Dynamo Event Plane

View as Markdown

The event plane provides Dynamo with a pub/sub layer for near real-time event exchange between components. It delivers KV cache updates, worker load metrics, and sequence tracking events, enabling features like KV-aware routing and disaggregated serving.

When Is the Event Plane Used?

Key use cases:

  • KV cache events — Workers publish cache state so the router can make cache-aware scheduling decisions.
  • Worker load metrics — Workers report utilization so the router can balance load.
  • Sequence tracking — Coordinates active sequences across router replicas for fault tolerant routing.

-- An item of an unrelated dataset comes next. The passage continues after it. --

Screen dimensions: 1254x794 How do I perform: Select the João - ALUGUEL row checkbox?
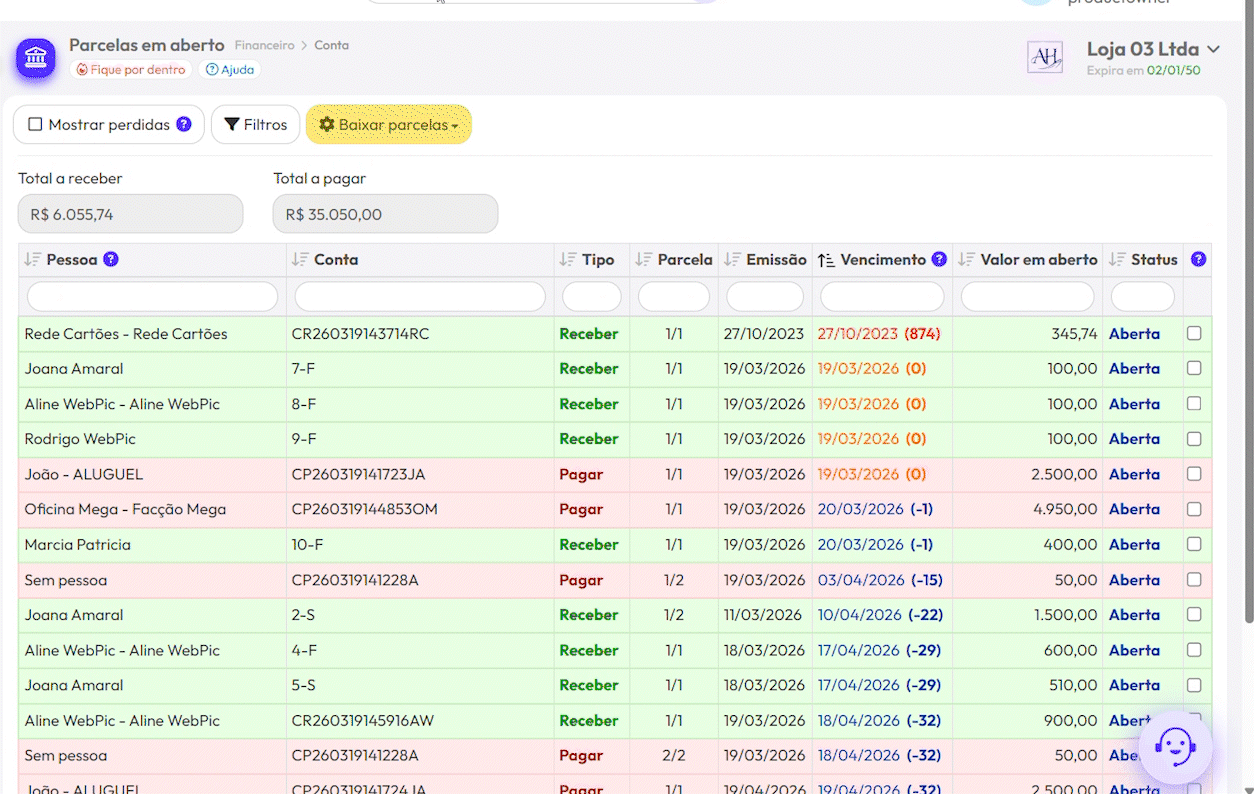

Event plane architecture showing NATS and ZMQ transport options connecting Frontend, Planner, and Worker

Choosing a Transport

The event plane supports two transports:

NATS (default)ZMQ
External infrastructureRequires a NATS serverNone (peer-to-peer)
Setup complexitySimple — point at a NATS serverAutomatic — workers bind sockets and register via discovery
Best forLarge-scale deploymentsLow operational overhead

Configuration

Transport Selection

Set the DYN_EVENT_PLANE environment variable to choose a transport:

$# Use NATS (default -- no need to set explicitly)
$export DYN_EVENT_PLANE=nats
$
$# Use ZMQ
$export DYN_EVENT_PLANE=zmq

Python components also accept this as a CLI flag:

$# vLLM backend
$python3 -m dynamo.vllm --event-plane zmq --model Qwen/Qwen3-0.6B
$
$# SGLang backend
$python3 -m dynamo.sglang --event-plane zmq --model Qwen/Qwen3-0.6B

Environment Variables

VariableDescriptionDefault
DYN_EVENT_PLANETransport: nats or zmqnats
NATS_SERVERNATS server URL (NATS transport only)nats://localhost:4222

NATS Transport

When using NATS (DYN_EVENT_PLANE=nats or unset):

  • Requires a running NATS server. Set NATS_SERVER if it is not on localhost:4222.
  • Events are published to NATS subjects scoped by namespace and component.
  • Built-in reconnection and message buffering during brief disconnections.

Example setup:

$export NATS_SERVER=nats://nats-server:4222
$export DYN_EVENT_PLANE=nats
$
$# Start workers -- they publish events to NATS automatically
$python3 -m dynamo.vllm --model Qwen/Qwen3-0.6B
$
$# Start frontend -- it subscribes to events from NATS automatically
$python3 -m dynamo.frontend --router-mode kv

ZMQ Transport

When using ZMQ (DYN_EVENT_PLANE=zmq):

  • No external server required. Each worker binds a ZMQ PUB socket and advertises its address through the discovery system.
  • Subscribers automatically discover and connect to all active publishers.
  • When publishers come and go (e.g., workers scaling up/down), subscribers dynamically adjust their connections.

Example setup:

$export DYN_EVENT_PLANE=zmq
$
$# Start workers -- each binds a ZMQ socket, registers with discovery
$python3 -m dynamo.vllm --model Qwen/Qwen3-0.6B
$
$# Start frontend -- discovers workers and connects directly
$python3 -m dynamo.frontend --router-mode kv

Disabling the Event Plane

If you do not need KV-aware routing, you can disable the event plane entirely:

$python3 -m dynamo.frontend --router-mode kv --no-kv-events

With --no-kv-events:

  • The router falls back to prediction-based cache-aware routing (estimates cache state from routing decisions).
  • No NATS server or ZMQ sockets are needed.
  • TTL-based expiration and LRU pruning keep predicted state from growing stale.

Deployment Modes

Bare Metal / Local

Both transports work out of the box:

$# NATS (requires nats-server running)
$export NATS_SERVER=nats://localhost:4222
$
$# OR ZMQ (no extra infrastructure)
$export DYN_EVENT_PLANE=zmq

Kubernetes (with Dynamo Operator)

The operator can inject DYN_EVENT_PLANE into pods. The same transport options apply. If using NATS, deploy a NATS server in the cluster and set NATS_SERVER accordingly.